Par la suite, des membres de l'équipe des médias sociaux du PTI, dont le porte-parole du PTI, Rauf Hassan, et le coordinateur Ahmed Waqas Janjua, ont été arrêtés pour avoir diffusé de la propagande contre l'État. En outre, le gouvernement pakistanais est en train d'installer un pare-feu pour contrôler les médias sociaux, tandis que X, anciennement Twitter, reste interdit indéfiniment au Pakistan.
Alors, qu’est-ce que le concept de « terrorisme numérique » ? L’armée pakistanaise a inventé ce terme après avoir échoué à réduire la taille du PTI malgré les fraudes massives des élections générales du 8 février. Actuellement, l’armée court d’un bout à l’autre du pays pour maintenir en prison l’ancien Premier ministre et fondateur du PTI, Imran Khan, après que la justice l’a acquitté dans trois affaires très médiatisées enregistrées avant les élections du 8 février. Par conséquent, les tensions entre la justice et l’armée ont également atteint leur paroxysme. Dans son point de presse, Sharif s’est également plaint de la lenteur des progrès dans les affaires enregistrées contre les émeutiers du 9 mai, qui ont mené des attaques contre le quartier général de l’armée et d’autres installations.
Le terme « terrorisme » est une appellation commode, « c’est une façon de distinguer ceux qui ont tort ». Brian Jenkins, spécialiste du terrorisme, a noté en 1981 que « le terrorisme est ce que font les méchants ». Quoi qu’il en soit, plusieurs États ont utilisé des lois antiterroristes contre leurs opposants politiques pour justifier des tactiques brutales. Des termes comme « terrorisme numérique » sont inventés pour présenter les opposants politiques comme des menaces pour la sécurité. Le terrorisme est ensuite utilisé comme un instrument pour les diaboliser et les stigmatiser et justifier la violence à leur encontre. En outre, les États fabriquent des justifications, sous prétexte d’intérêts nationaux et de sécurité, pour étouffer leur voix et réduire leur empreinte numérique. Des définitions aussi larges du terrorisme et une utilisation généralisée (ou abusive) des lois antiterroristes peuvent s’avérer payantes à court terme, mais s’avèrent contreproductives d’un point de vue stratégique à long terme. En bref, il n’existe pas de solutions sécuritaires aux défis politiques.

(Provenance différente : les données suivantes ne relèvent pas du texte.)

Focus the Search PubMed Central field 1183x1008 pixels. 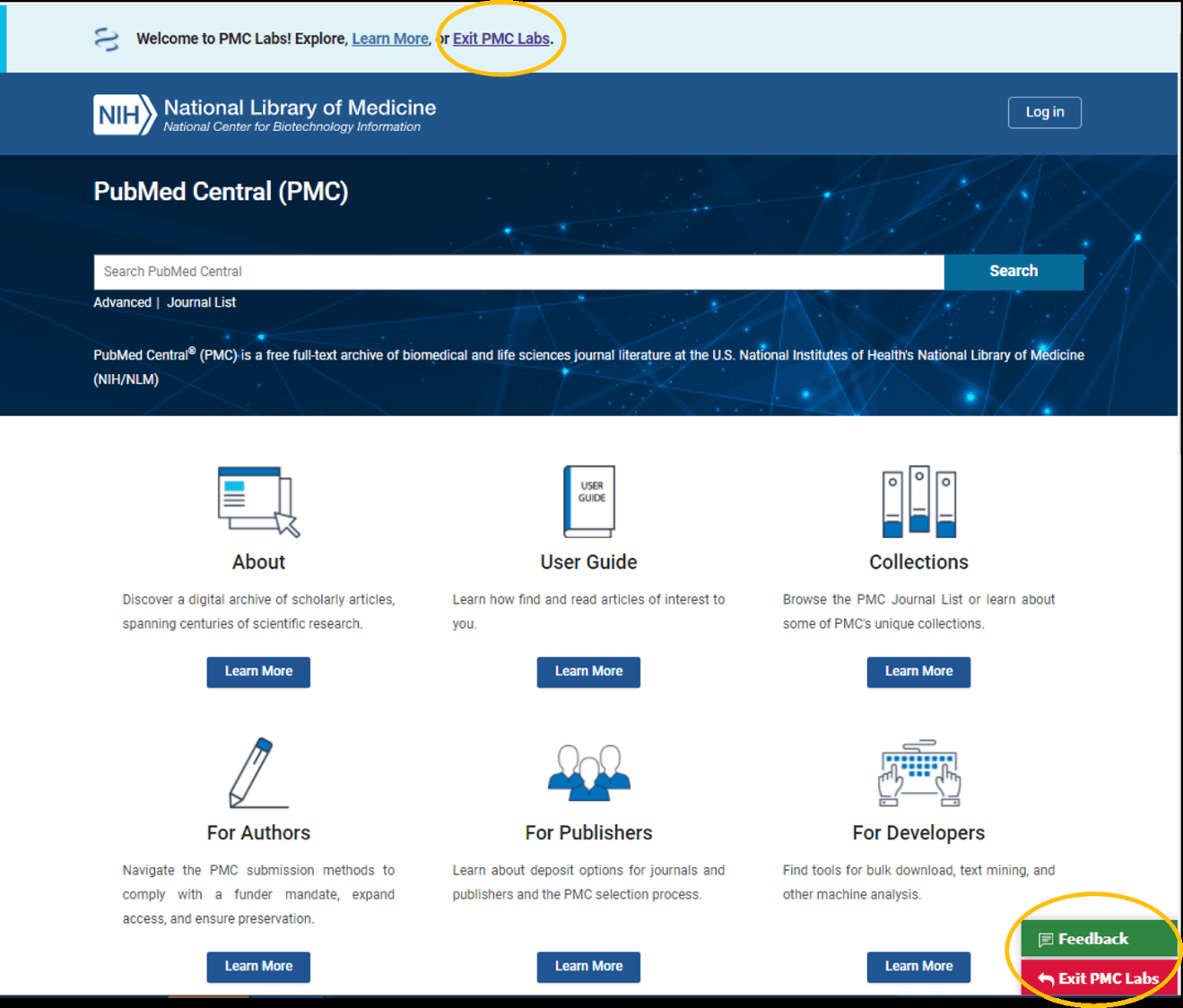pos(518,272)
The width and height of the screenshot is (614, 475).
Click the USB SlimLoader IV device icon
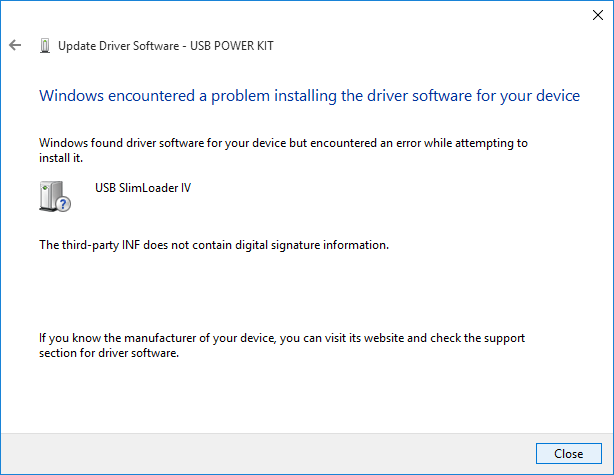click(x=52, y=195)
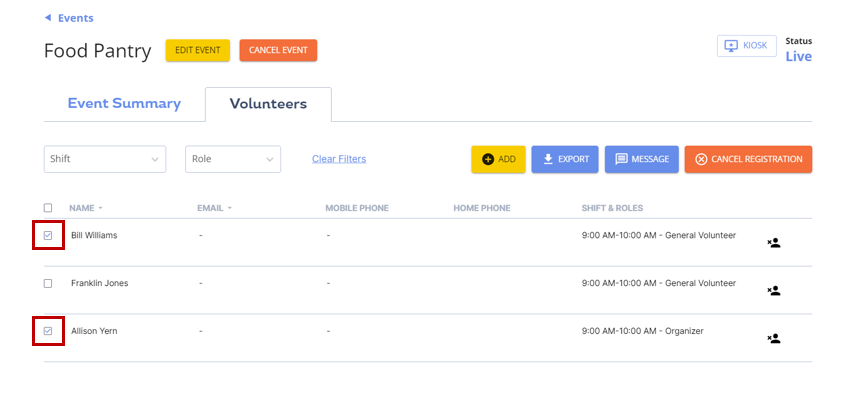The image size is (847, 393).
Task: Click the Clear Filters link
Action: tap(339, 159)
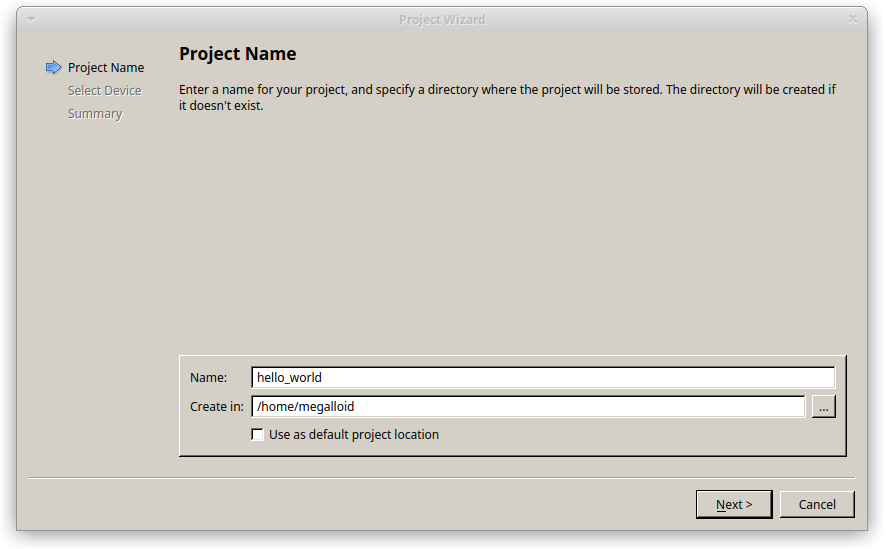Click the 'Use as default project location' label
This screenshot has height=549, width=886.
(x=354, y=435)
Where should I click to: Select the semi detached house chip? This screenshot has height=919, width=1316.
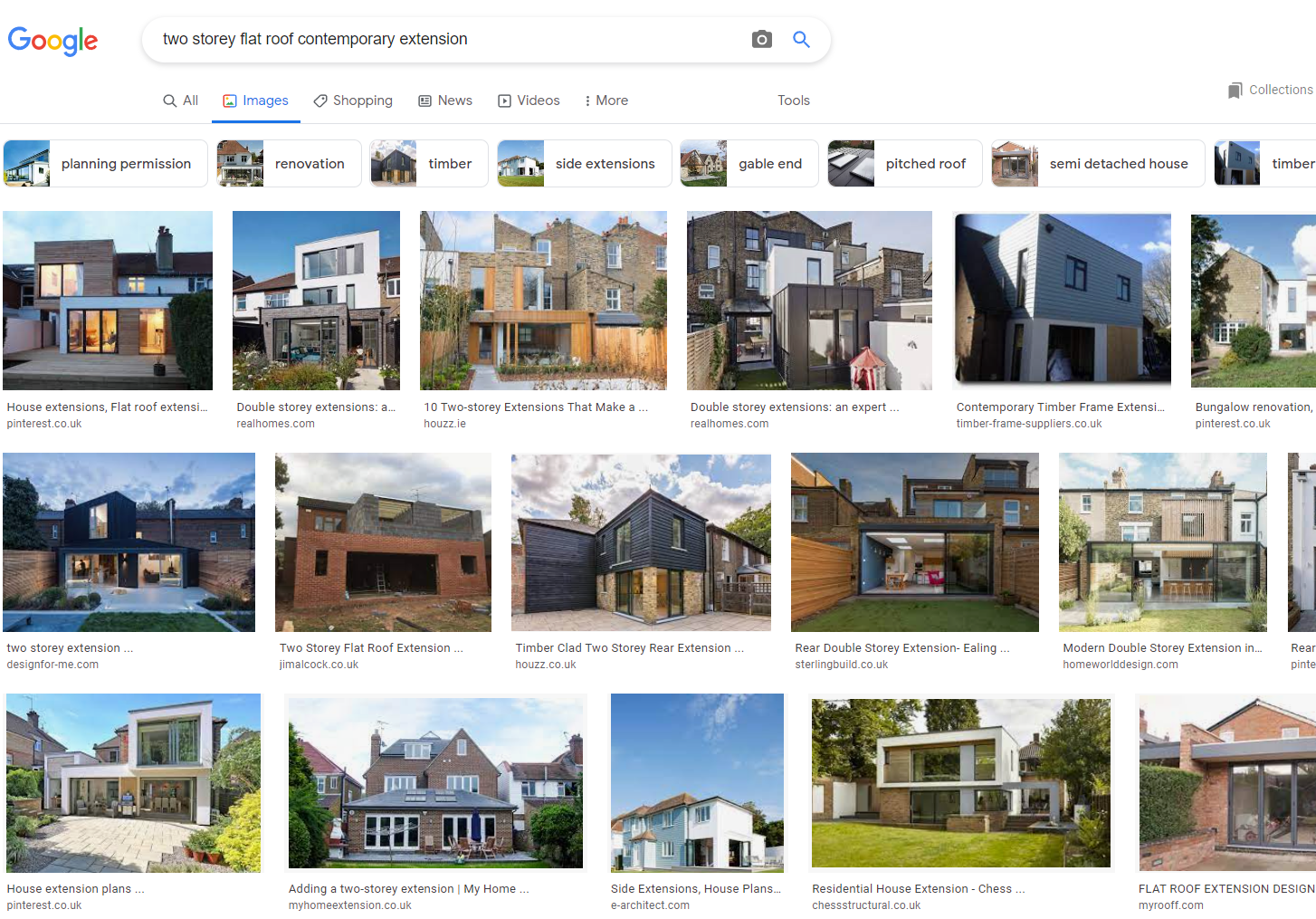[1098, 164]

L'évolution rapide des systèmes sociopolitique, de communication et technologique a brouillé les frontières entre les actes criminels et le terrorisme, ainsi que les campagnes de contestation et de désinformation, ce qui rend leur distinction assez difficile. Pourtant, le terrorisme est l'utilisation préméditée de la violence contre des non-combattants pour atteindre des objectifs politiques ou idéologiques. En utilisant cette définition comme référence, la campagne de propagande anti-militaire du PTI sur les réseaux sociaux peut être classée comme une campagne de désinformation visant à tromper l'opinion publique. Au mieux, elle relève de la catégorie des cybercrimes, et non du terrorisme.
De même, les violences du 9 mai perpétrées par les militants du PTI, notamment les attaques contre des installations de l’État, peuvent être qualifiées d’émeutes ou d’actes de violence politique, susceptibles d’être poursuivis en vertu du Code pénal pakistanais.
Considérer l’opposition politique et la dissidence au Pakistan comme du « terrorisme numérique » aura des conséquences négatives à long terme, non seulement sur la campagne antiterroriste du pays, mais aussi sur la démocratie, la liberté d’opinion, les libertés individuelles et les droits numériques.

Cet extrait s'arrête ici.